Der Unmut der Durchflexibilisierten, ihre Haltlosigkeit schreit nach einem festen Halt. Führung verspricht, den Haltlosen Halt zu geben. Auch wenn dieser nur simuliert ist, ergriffen wird er. Der Haltlose will gar nicht verstehen. Er will zugehörig sein. Er will gehörig sein. Er will hörig sein. Er will treu sein. Er will. „Politische Begabung einer Menge ist nichts als Vertrauen auf die Führung„31, behauptete einstens Oswald Spengler. „Unsere Ehre heißt Treue“; in Sedimenten ist dies abgelagert, und wenn auch nicht mehr lebbare völkische Substanz, so doch abrufbare und anrufbare Bezugsgröße, die Grüße aus besseren Zeiten und jene verkündet. Auch wenn der Referenzpunkt außer Reichweite ist, funktioniert er als munitionierter Mythos einer aggressiven Gemeinschaft: Wir!

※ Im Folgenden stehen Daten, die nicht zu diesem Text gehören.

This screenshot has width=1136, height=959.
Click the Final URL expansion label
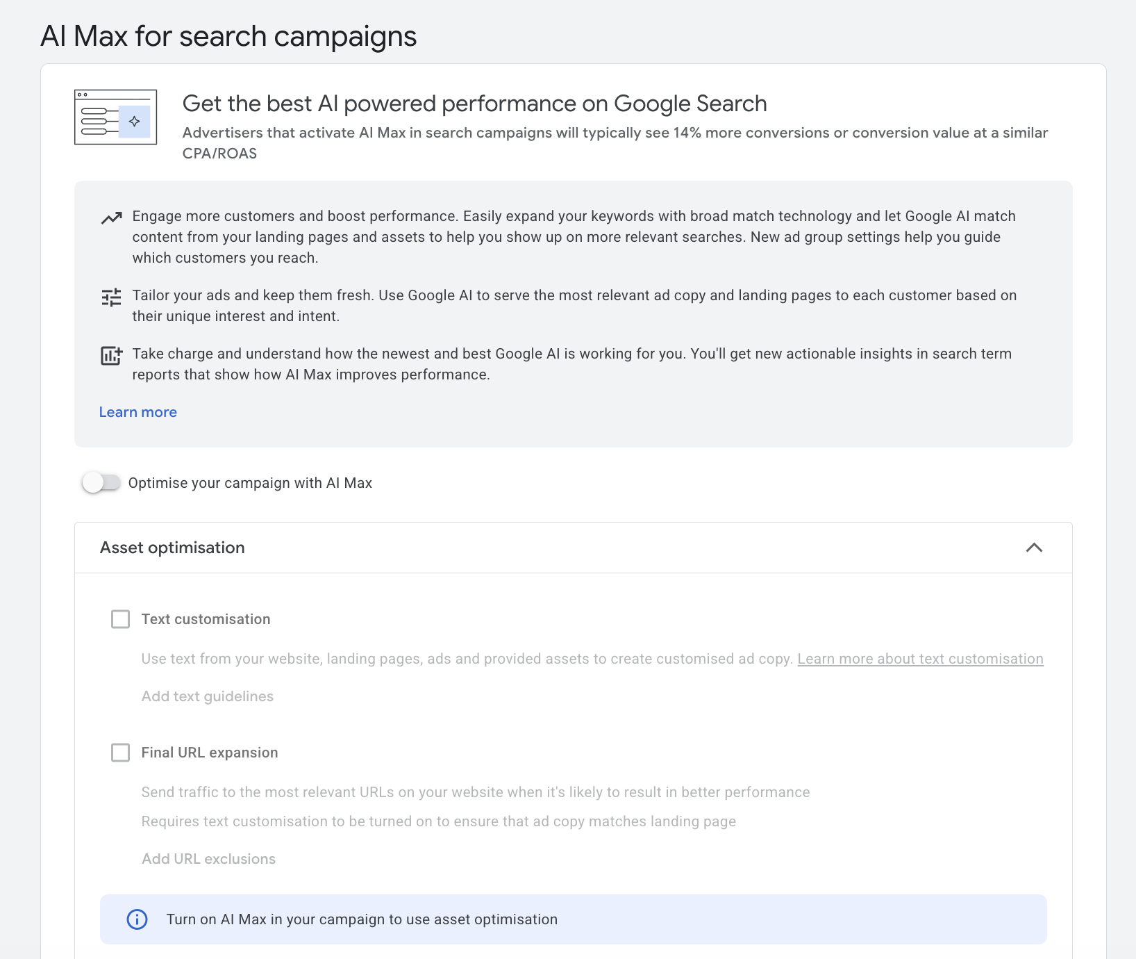coord(210,753)
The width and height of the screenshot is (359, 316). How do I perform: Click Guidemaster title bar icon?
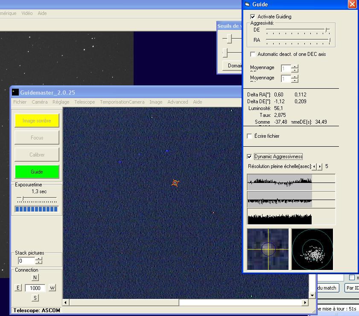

Das Heillose erwartet im wahrsten Sinne des Wortes Heil. Der Populist entzückt als Heilsbringer. Das Faszinosum aller Populismen des bürgerlichen Zeitalters ist in diesem Charisma (wörtlich: Gnadengabe) der Erlösung zu suchen. Schwäche impft sich durch Unterwerfung und Hörigkeit, die jedoch nicht als solche empfunden werden. Jene, die sich von Bürokraten und Funktionären nicht drangsalieren lassen wollen, schreien nicht nach Emanzipation, sondern nach Führung. Sie wollen richtig rangenommen werden. Nur in einem Führer kommen jene zu sich, die sich selbst fremd sind. Einen Führer brauchen jene, die sich nicht auskennen, aber genau wissen, wo es lang geht.

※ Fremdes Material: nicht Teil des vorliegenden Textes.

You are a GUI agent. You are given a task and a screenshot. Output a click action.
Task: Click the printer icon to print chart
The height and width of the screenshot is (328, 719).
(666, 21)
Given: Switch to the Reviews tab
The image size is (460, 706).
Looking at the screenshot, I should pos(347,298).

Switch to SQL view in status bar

Fan und Führer gerieren sich als Alternativen zum alltäglichen Dasein, nicht als dessen Zuspitzung. Indes sind sie bloß Avantgarde des Ordinären, Auswuchs der Gewöhnlichkeit. Fan und Führer verkörpern den Typus des Rücksichtslosen, sie sind konzentriert auf etwas Bestimmtes und blenden alles andere aus. Besonders die Rücksichtnehmer in Staat, Partei und Gewerkschaft sind ihnen ein Dorn im Auge. Sie dulden Apparate als Funktionsinstanzen, nicht aber als Regulierungsinstanzen. Insbesondere dort, wo sich der politische Sektor noch in Distanz zur Marktwirtschaft sieht, wird er stigmatisiert. Da ist dann die Rede von Funktionärswirtschaft, Betonierern, Bürokratie etc. – Auch hier verlaufen Populismus und Liberalismus parallel.

Der Führer kann gelten als das aufgeblasene Subjekt, und zwar in doppelter sprachlicher Deutung. Führer wie Star berauschen sich an der Masse, ohne die sie nichts wären. Sie schöpfen Kraft aus dem, was aus ihnen Kraft schöpft. „Ich bin weil du bist“, ist das sinnliche Einmaleins von Fan und Führer. Es ist ihre Gewissheit. Beiderseits. Sie sind durch Angewiesenheit miteinander verbunden. Lust auf Führung korrespondiert mit der weitverbreiteten Lust auf Gefolgschaft. Ja, beide sind eigentlich eins, das Eine ist ohne das Andere nicht zu haben.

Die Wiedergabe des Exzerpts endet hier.